A preocupação reside na total ausência de discussão onde argumentos científicos e jurídicos possam encontrar algumas soluções imediatas que redundem na obrigatoriedade de políticas públicas voltadas à saúde e educação, visando uma diminuição de casos de interrupção de gravidez de forma ilegal, por pessoas despreparadas, que mutilam jovens, sonhos e às vezes levando à morte. A despeito da importância de reflexões religiosas, que felizmente já tem o rumo certo sobre o assunto, e não poderia ser diferente, porque acreditam em Deus e tem certeza da repercussão espiritual do aborto, temos cidadãos e cidadãs que estão fragilizados religiosamente ou simplesmente não acreditam em Deus. Precisamos discutir novamente o exercício da cidadania, suas implicações, o significado da democracia ou então estaremos retrocedendo ao período de nossas bisavós Neste caso,  o Direito precisa refletir sobre o estado laico, seu significado, seu objetivo, e assim evitar que segmentos que não participaram das discussões ocorridas na 11ª Conferência Nacional de Direitos Humanos,  e que sequer aprovaram resoluções já discutidas nas Conferências Estaduais e Regionais de DH(ressaltando-se que o Pará teve um grande número de propostas aprovadas) imponham alterações sem que os segmentos participantes afetados possam discuti-los ou aceitá-los.

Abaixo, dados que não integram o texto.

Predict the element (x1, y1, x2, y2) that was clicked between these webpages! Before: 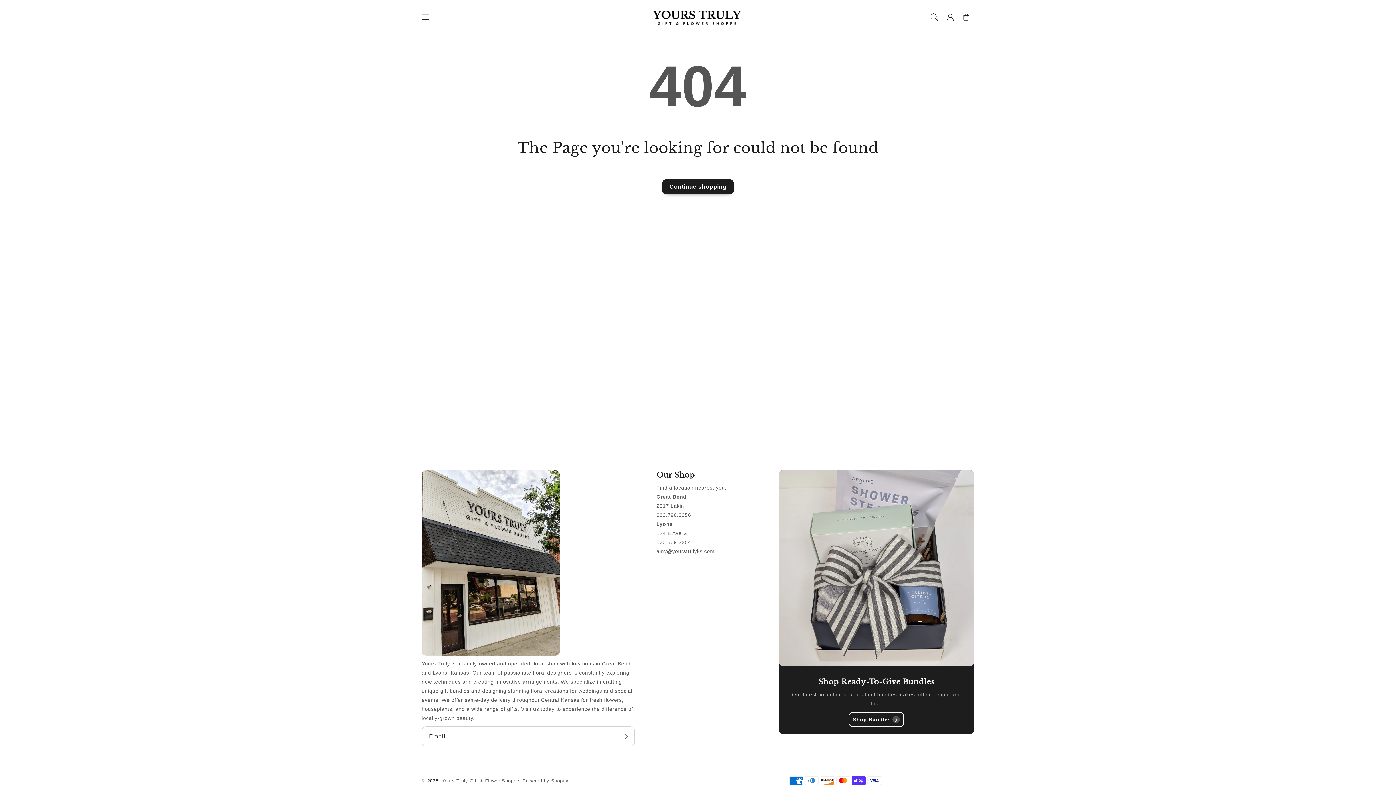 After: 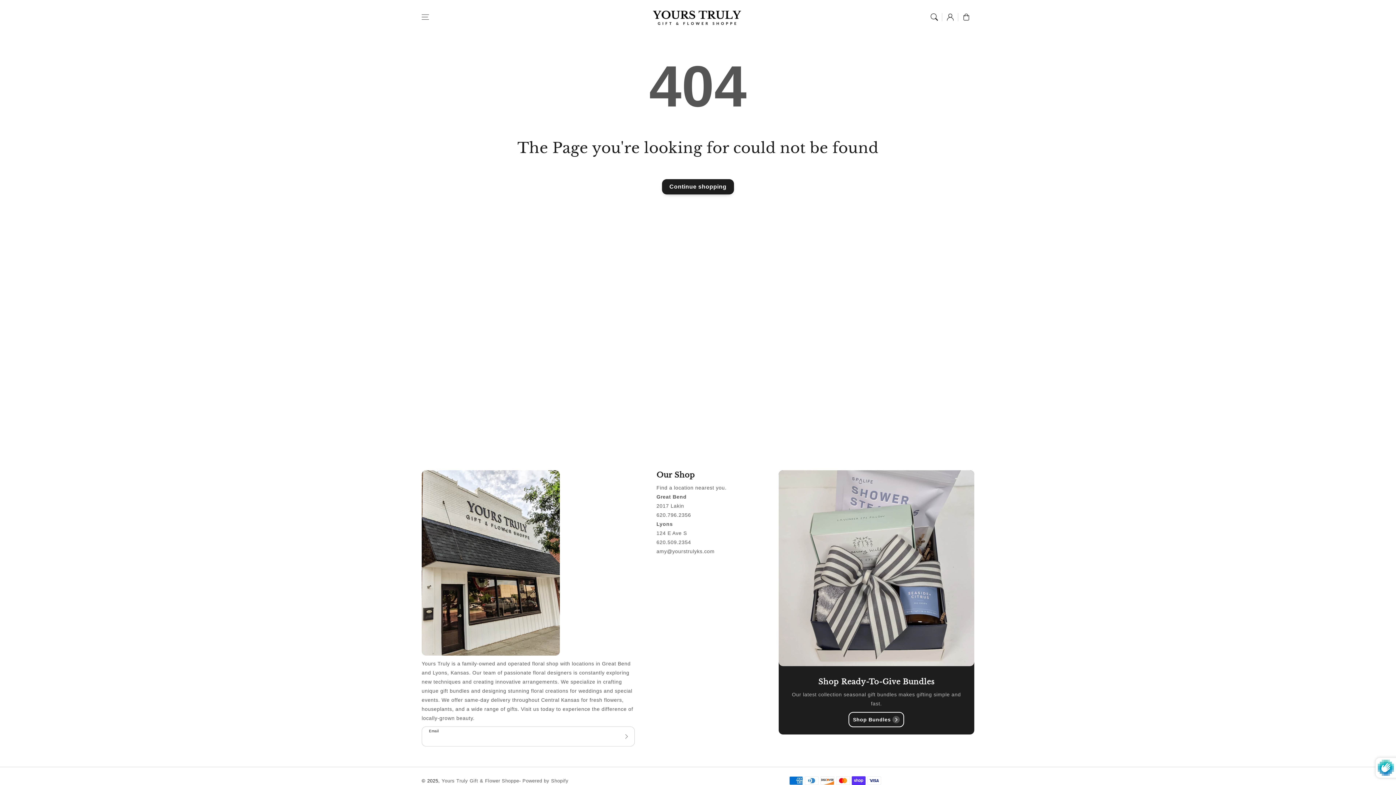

Discutir aborto é discutir políticas públicas, família, valores religiosos, conhecimento científico, sexualidade, mas no momento de definir ações para evitar mortes e mulheres estéreis em decorrência de aborto inseguro e ilegal, e impor a continuidade de gravidez por anencefalia há que se observar o aspecto científico, social e jurídico, porque o religioso já se define à mulher ou casal que decide levar adiante a gravidez.

É significativo o fato de que 66 movimentos representativos das mulheres manifestaram repúdio em e-mail enviado ao Ministro Paulo Vannuchi quanto as alterações feitas no PNDH III no que tange ao tema, principalmente porque como o próprio nome demonstra é uma Plano, uma diretriz, onde cabe discussão e mesmo alterações, desde que com a participação dos movimentos que reivindicaram nas Conferências Temáticas e Preparatórias os temas incluídos no PNDH III.

O tema diz respeito a todos nós, porque nascemos de mulheres, temos irmãs, filhas, companheiras, esposas, enfim, a situação exige que possamos chegar ao denominador comum: salvar vidas, e para tal precisamos reunir todas as diferenças e pensamentos no intuito de impor aos gestores que cumpram seu dever de cuidar dos cidadãos. Ao refletirmos, que possamos perceber que essa dor silenciosa é uma cruz social e não apenas feminina, vamos levar essa discussão para salvar e não para julgar nossos semelhantes.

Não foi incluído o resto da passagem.